Alexandrina
et la Consécration du monde à Marie

Nous nous étions quittés, la fois dernière, aux prémices de
la consécration du monde au
Cœur Immaculé de Marie, dont Alexandrina fut un
instrument infatigable et certain.
En effet, dans la “Positio” de la Sacré Congrégation
pour la cause des saints, nous pouvons lire la phrase suivante: « En 1936,
sur l'ordre de Jésus, Alexandrina demanda au Saint-Père, par l'intermédiaire du
Père Pinho,
la consécration du monde au Cœur Immaculé de Marie. »
Nous avions vu que le Seigneur lui avait dit que la
révolution espagnole était un châtiment, en lui précisant qu’il était « grand,
le danger, que ce fléau et que les actes de barbarie se répandent » dans
l’univers entier. Comme remède à ces maux, Jésus demandait donc la consécration
du monde au Cœur de sa Mère bénie, en donnant comme signe visible de sa demande,
la passion vécue par Alexandrina.
Le jésuite, Père Mariano Pinho, directeur spirituel de la
servante de Dieu, avait écrit au Cardinal Pacelli — futur Pie XII — Secrétaire
d’État de Pie XI pour l’informer des événements de Balasar et des demandés
réitérées de Jésus à sa confidente sur la consécration du monde.
Quelques mois plus tard, une enquête fut alors ordonnée par
le Saint-Siège, comme nous l’avons dit et les choses en restèrent là.

_____

LISTE DES TÂCHES:
- a) Indiquez à qui le Père Mariano Pinho avait écrit, d'après l'extrait sur Alexandrina.
- b) Rédigez la suite de l'extrait sur Alexandrina en commençant après sa dernière phrase.
Le matériel ci-dessous provient d'une autre source.

MATÉRIEL FOURNI:
_____

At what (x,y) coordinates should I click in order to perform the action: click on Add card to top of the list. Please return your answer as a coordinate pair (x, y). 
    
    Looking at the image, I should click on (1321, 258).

_____

RÉSULTATS PAR TÂCHE:
- a) Au Cardinal Pacelli, futur Pie XII, Secrétaire d'État de Pie XI.

- b)
Jésus avait dit à Alexandrina :
— Je vais te dire comment sera faite la consécration à la
Mère des hommes et ma très sainte Mère, que j’aime tant! Ce sera à Rome: le
Saint-Père lui consacrera le monde, l’invoquera sous le titre de “Reine du
Monde”, “Notre-Dame de la Victoire”! Puis, les prêtres feront de même, dans
toutes les églises de l’univers. Ne crains rien; mais desseins s’accompliront.
Mais, la prudence de l’Église dans de tels “cas”,
entraîne souvent des “retards” dans l’exécution des plans divins. En
attendant le temps connu de Dieu, Alexandrina s’offrait comme victime, pour la
paix, pour les pécheurs et, bien entendu, pour la consécration du monde à Marie.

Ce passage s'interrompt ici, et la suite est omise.